# [INPUT DATA]
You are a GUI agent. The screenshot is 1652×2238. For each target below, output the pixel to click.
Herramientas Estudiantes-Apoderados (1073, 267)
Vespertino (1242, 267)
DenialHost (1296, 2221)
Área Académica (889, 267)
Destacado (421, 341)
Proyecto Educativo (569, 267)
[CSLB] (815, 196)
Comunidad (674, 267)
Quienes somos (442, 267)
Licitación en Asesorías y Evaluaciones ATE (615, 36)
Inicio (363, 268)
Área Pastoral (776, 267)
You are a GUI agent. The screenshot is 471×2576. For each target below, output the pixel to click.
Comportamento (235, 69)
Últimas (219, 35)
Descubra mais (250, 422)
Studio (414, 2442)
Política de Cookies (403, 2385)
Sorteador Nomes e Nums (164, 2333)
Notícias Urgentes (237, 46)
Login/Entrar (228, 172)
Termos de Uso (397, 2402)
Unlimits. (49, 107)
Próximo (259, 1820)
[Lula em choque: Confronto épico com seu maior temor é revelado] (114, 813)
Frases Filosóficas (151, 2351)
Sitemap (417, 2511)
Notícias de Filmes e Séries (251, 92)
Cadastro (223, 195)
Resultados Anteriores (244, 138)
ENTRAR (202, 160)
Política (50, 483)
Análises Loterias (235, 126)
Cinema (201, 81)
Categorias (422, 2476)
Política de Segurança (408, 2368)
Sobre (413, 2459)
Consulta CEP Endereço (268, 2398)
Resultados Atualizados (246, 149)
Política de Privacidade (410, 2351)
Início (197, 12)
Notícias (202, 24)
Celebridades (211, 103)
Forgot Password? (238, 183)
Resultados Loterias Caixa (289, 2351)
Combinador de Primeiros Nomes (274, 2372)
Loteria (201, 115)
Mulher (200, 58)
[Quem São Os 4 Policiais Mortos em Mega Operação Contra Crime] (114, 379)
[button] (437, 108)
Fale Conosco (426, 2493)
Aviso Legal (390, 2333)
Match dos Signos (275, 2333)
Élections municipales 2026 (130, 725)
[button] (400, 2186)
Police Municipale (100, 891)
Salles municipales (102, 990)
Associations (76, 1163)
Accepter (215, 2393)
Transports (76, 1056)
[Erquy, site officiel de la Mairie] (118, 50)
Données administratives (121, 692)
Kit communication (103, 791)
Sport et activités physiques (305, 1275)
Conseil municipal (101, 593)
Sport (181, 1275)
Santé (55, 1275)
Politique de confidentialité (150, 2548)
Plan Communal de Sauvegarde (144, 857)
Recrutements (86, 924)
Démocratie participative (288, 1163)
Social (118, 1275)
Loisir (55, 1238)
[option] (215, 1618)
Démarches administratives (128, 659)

# [WORK REQUIRED]
From the listing, copy every line where the string "Resultados" appears.

# [SOLVED PROBLEM]
Resultados Anteriores (244, 138)
Resultados Atualizados (246, 149)
Resultados Loterias Caixa (289, 2351)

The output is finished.